The failure condition that determines the end of the crack propagation was supposed to be when the crack reached a final crack depth of $a_{\mathrm{f}}=5.0$ mm, i.e., a half of the specimens’ gauge section. Three different scenarios were considered for the FCG simulations:

• absence of residual stresses, which corresponds to the condition $R_{\mathrm{eff}}=R_L=-1.0$;
• presence of residual stresses considering the nominal profiles fitted in Section 4.1;
• presence of residual stresses by using the values coming from the FE relaxation analyses, discussed in Section 4.2. A linear interpolation of the profiles was adopted for the values of stress range $\Delta \sigma$ outside the ones used in the FE simulations and reported in Table 6.

The obtained numerical curves are showed against the experimental results of machined, net-shape and sandblasted in Figure 11a, Figure 11b and Figure 11c respectively.

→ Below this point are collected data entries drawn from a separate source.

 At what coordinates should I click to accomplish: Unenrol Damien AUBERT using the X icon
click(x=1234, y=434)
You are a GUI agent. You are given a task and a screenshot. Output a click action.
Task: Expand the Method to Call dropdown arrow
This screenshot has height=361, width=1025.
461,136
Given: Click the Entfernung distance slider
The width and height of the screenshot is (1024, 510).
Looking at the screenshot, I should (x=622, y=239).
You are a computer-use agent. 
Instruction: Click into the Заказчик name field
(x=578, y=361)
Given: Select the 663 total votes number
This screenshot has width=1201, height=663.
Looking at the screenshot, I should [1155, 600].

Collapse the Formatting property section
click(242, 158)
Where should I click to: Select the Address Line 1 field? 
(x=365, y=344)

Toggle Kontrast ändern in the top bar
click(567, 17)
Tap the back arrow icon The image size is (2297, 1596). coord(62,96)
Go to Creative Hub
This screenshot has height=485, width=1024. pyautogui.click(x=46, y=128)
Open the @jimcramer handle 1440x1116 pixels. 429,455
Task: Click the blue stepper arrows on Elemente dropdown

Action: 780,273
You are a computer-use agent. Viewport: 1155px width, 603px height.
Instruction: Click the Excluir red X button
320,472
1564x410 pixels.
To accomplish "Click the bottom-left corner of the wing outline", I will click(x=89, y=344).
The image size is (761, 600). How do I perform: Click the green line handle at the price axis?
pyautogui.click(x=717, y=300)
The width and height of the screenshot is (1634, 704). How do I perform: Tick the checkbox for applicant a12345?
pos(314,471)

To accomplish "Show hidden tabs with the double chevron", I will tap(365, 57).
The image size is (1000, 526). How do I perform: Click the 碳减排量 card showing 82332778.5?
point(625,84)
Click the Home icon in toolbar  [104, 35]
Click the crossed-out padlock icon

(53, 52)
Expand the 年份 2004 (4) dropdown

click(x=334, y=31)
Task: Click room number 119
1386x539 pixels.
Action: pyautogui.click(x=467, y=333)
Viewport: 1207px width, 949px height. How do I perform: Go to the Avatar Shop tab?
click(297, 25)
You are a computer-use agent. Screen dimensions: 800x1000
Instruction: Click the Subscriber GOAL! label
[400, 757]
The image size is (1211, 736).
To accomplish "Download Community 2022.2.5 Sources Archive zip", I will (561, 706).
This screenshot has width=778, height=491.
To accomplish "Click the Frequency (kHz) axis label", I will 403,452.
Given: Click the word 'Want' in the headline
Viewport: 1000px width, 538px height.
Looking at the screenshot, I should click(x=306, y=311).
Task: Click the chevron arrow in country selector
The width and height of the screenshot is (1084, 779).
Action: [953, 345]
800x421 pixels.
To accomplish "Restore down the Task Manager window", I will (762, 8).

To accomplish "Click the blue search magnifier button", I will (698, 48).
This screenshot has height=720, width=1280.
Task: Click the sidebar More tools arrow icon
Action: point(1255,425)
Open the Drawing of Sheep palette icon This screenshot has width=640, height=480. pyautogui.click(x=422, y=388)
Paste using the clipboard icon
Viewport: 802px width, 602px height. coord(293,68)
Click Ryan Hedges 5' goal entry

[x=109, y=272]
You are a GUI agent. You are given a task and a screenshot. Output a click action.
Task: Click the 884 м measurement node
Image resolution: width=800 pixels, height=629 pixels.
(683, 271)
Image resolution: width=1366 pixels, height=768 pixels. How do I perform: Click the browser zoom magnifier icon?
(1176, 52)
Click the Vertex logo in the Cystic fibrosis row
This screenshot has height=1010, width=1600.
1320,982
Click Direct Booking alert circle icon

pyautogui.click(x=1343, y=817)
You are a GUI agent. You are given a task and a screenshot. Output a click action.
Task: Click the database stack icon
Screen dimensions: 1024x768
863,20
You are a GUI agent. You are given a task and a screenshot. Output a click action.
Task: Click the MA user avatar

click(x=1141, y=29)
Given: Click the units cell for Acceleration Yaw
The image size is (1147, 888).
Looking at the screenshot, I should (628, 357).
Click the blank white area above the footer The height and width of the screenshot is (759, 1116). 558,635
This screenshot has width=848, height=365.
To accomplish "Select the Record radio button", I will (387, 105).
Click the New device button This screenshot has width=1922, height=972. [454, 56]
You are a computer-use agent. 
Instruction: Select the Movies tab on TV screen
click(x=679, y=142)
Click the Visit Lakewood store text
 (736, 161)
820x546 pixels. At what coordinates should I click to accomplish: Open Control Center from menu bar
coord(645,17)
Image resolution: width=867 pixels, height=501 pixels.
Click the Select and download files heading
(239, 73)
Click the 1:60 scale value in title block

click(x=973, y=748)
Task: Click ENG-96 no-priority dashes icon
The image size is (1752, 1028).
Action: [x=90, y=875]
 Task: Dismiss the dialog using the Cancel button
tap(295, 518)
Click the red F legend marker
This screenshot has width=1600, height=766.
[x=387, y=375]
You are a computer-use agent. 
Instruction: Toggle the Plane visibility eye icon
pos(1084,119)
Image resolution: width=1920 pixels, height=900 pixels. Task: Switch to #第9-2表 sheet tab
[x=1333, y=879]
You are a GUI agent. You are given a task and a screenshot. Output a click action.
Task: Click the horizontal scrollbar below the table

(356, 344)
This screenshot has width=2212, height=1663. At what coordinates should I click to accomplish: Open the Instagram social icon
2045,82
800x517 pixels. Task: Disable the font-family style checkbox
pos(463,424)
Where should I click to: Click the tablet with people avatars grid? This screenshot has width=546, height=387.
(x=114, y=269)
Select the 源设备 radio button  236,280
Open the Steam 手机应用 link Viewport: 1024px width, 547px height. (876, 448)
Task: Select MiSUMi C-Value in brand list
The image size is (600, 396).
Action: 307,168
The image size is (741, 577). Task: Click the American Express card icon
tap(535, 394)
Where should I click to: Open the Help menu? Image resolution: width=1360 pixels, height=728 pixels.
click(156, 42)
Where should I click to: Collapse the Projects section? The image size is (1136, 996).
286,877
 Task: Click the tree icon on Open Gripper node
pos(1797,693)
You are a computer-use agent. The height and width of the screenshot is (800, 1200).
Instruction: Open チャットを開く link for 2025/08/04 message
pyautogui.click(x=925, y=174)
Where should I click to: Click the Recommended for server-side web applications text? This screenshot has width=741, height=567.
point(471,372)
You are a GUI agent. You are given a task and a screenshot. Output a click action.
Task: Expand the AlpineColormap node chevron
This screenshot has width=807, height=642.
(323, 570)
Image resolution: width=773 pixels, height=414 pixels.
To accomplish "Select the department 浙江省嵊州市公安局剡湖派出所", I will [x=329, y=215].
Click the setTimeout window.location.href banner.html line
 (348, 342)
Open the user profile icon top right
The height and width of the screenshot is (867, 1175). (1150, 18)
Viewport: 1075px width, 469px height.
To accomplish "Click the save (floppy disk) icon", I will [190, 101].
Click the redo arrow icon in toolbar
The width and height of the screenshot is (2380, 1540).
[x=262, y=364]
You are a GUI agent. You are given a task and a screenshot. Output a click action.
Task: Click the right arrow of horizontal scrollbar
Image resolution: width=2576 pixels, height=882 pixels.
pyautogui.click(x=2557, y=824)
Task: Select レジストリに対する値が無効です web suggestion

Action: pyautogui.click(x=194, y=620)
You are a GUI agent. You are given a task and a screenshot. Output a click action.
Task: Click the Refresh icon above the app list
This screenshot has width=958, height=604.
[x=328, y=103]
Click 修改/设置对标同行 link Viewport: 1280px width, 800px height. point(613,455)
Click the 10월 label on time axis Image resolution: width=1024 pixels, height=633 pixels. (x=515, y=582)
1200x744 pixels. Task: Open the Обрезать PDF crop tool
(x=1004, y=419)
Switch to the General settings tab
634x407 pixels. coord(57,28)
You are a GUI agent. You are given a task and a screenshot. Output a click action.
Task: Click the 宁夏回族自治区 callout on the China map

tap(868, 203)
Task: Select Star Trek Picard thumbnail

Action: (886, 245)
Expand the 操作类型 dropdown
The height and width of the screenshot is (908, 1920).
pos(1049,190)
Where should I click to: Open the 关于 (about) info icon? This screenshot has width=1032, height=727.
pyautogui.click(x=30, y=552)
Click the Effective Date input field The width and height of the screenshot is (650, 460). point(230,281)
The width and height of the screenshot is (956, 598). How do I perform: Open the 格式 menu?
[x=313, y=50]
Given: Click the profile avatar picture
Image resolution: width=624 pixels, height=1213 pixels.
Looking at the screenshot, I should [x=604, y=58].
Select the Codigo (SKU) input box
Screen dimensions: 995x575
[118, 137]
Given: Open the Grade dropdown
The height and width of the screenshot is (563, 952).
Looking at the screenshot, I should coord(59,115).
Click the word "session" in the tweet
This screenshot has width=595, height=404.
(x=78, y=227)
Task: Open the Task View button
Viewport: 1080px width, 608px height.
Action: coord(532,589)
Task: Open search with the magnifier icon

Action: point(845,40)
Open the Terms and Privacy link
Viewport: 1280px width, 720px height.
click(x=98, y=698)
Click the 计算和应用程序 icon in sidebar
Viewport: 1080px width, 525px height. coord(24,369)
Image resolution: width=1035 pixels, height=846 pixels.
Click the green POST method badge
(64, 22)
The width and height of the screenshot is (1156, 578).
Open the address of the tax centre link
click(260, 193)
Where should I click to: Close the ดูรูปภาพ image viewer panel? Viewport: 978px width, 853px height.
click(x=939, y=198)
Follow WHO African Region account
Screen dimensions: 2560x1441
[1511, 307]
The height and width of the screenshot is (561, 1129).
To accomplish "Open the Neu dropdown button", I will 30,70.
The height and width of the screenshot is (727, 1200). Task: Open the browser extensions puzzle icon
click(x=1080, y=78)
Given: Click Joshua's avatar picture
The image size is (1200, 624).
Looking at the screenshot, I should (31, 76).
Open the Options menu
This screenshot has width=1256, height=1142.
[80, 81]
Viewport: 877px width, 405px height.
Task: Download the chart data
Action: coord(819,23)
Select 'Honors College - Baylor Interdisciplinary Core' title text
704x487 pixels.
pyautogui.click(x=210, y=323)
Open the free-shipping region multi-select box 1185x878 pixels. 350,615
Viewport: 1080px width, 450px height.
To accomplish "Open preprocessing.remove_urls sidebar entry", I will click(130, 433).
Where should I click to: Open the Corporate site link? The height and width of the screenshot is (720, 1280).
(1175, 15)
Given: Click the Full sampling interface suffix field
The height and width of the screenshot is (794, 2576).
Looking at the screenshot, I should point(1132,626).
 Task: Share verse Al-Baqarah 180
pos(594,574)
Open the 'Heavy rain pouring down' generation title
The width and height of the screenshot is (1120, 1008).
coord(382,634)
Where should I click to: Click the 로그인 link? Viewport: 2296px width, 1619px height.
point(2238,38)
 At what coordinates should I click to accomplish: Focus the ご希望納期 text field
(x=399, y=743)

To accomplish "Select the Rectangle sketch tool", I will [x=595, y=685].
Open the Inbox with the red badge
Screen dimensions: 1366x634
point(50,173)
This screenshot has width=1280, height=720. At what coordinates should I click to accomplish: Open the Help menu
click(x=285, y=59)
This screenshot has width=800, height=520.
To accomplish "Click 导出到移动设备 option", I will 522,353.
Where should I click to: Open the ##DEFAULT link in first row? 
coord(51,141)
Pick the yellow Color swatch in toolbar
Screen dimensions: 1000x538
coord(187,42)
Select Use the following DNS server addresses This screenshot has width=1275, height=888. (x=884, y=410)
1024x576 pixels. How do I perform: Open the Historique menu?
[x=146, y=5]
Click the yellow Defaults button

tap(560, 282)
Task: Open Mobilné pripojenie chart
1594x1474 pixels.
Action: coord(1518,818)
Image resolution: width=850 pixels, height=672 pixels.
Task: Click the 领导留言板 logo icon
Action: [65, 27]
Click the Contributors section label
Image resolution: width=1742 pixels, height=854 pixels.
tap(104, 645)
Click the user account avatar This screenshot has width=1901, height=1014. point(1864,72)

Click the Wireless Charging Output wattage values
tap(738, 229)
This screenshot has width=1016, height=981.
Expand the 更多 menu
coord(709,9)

It is clear from the analysis of the results in Figure 11 that the presence of residual stresses has to be taken into account for a reliable estimation of the fatigue life. The scenario in which the residual stress field is neglected showed an underestimation (conservative) of the fatigue life respect to the experimental results for both machined and sandblasted specimens, while a strong overestimation (non conservative) resulted for the net-shape specimens. This is particularly evident in the fatigue limit regions for all the tested specimens. The scenario considering the nominal residual stress profile showed a satisfactory estimations of the fatigue life, with a loss of accuracy at the higher stress ranges. This can be ascribed to a relaxation of the residual stresses for high stress rages, as extensively discussed in Section 4.2. The best estimation of the fatigue life was, as expected, obtained considering the relaxation of the residual stresses coming from the numerical FE simulations.

6. Conclusions

The effect of residual stresses coming from different superficial states of the tested specimens was taken into account to evaluate the fatigue performances of AlSi10Mg alloy manufactured by L-PBF with three different surface finish conditions. A comprehensive numerical analysis, considering the elasto-plastic material behaviour, was performed to investigate the evolution of the residual stresses during a fatigue cycle and its implications in fatigue estimations. The obtained results end up to the following conclusions:

1.

the different superficial states, namely machined, net-shape and sandblasted, considered in this work are characterized by significant differences in fatigue strength;

2.

each specimen’s series had a residual stress profile, due to manufacturing cycle, that strongly influences the fatigue behaviour;

3.

a cyclic fatigue loading, even if it guarantees a global elastic behaviour of the specimens, can modify the residual stress profile. This phenomenon was investigated with a series of numerical elasto-plastic simulations;

4.

accurate fatigue performances estimations were obtained by considering the real residual stresses profile from the numerical simulations of the three specimen’s series and crack propagation models including short-crack and R-ratio effects;

5.

the developed methodology to investigate the prospective relaxation of residual stress profiles of the fatigue specimens printed out of AlSi10Mg material seems to be promising for estimating the fatigue performances of AMed parts and components.